We’ve had several incidents where our render API would become unavailable and return 503 responses. This was caused by all our webservers responsible for render queries being marked as down by our load balancers, and the issues were usually resolved by restarting our webservers.
This postmortem references the following incidents:
At Hosted Graphite, we have several load-balancers running HAProxy which sit in front of our various backend layers. Our webservers run lighttpd, which currently has two applications running, which we’ll call “hg” and “g”:
g: Our modified version of graphite-web, with changes to be able to communicate with our backend and other improvements such as data views.
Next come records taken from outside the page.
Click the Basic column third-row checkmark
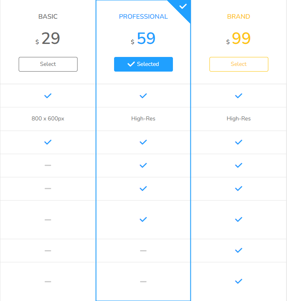 click(x=48, y=142)
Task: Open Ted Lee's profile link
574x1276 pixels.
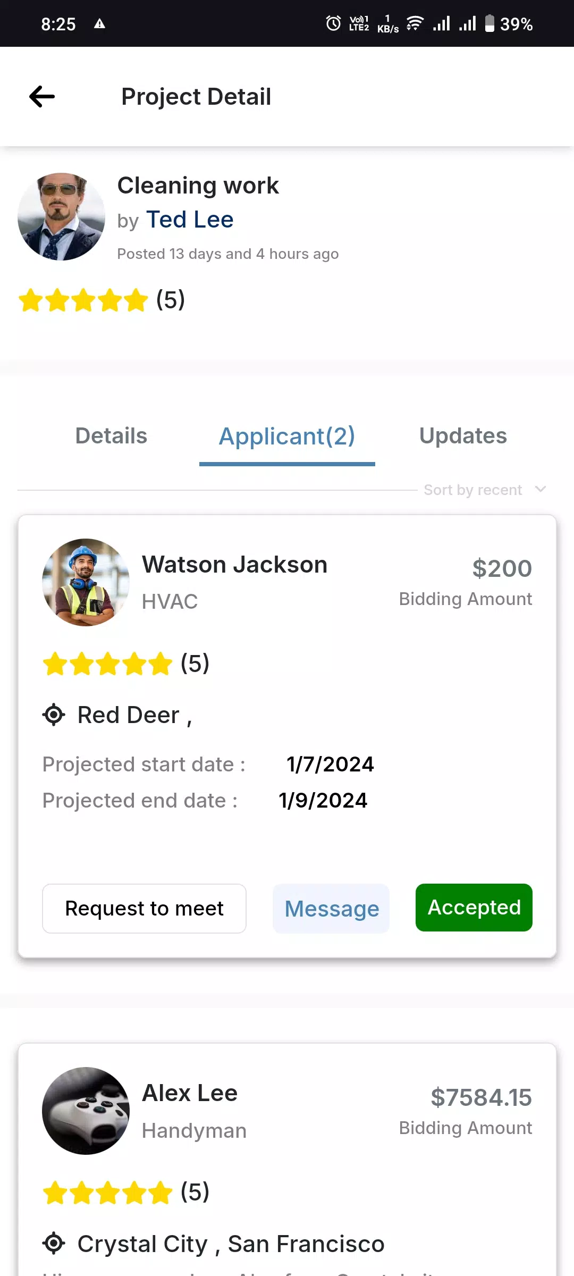Action: click(x=190, y=220)
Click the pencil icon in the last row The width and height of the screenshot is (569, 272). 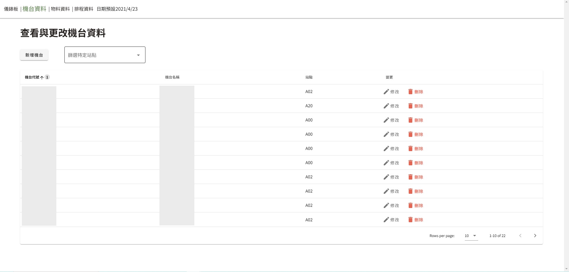tap(386, 220)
This is the application that will serve render requests.
hg: Used for almost everything else, including user authentication.
The “hg” application doesn’t actually handle render requests, but it’s still needed when a render request comes in so it can perform authentication and then proxy the request to the “g” app, which completes the request. This means that if either of the two applications is unavailable, render requests won’t work.
The process for rendering PNGs (used for sharing grafana panels and on our alerting product) goes through our “hg” app though, and spins a phantomjs process to do the rendering and serve it to the user. This process runs with a small timeout to avoid PNG renders affecting our backend.
All of the incidents listed above falls into one of two categories, which are described here:
Over time we will see a single webserver steadily increasing the amount of connections it has in CLOSE_WAIT state. When the number of connections in CLOSE_WAIT hits a certain level lighttpd will refuse to take any new connections, resulting in the load balancer marking the webserver as down.
Once the first webserver is down, this behaviour repeats for the rest of webservers under the load balancer until there are no available servers left, at which point the render API becomes fully unavailable.
Restarting lighttpd in the affected servers restores the service.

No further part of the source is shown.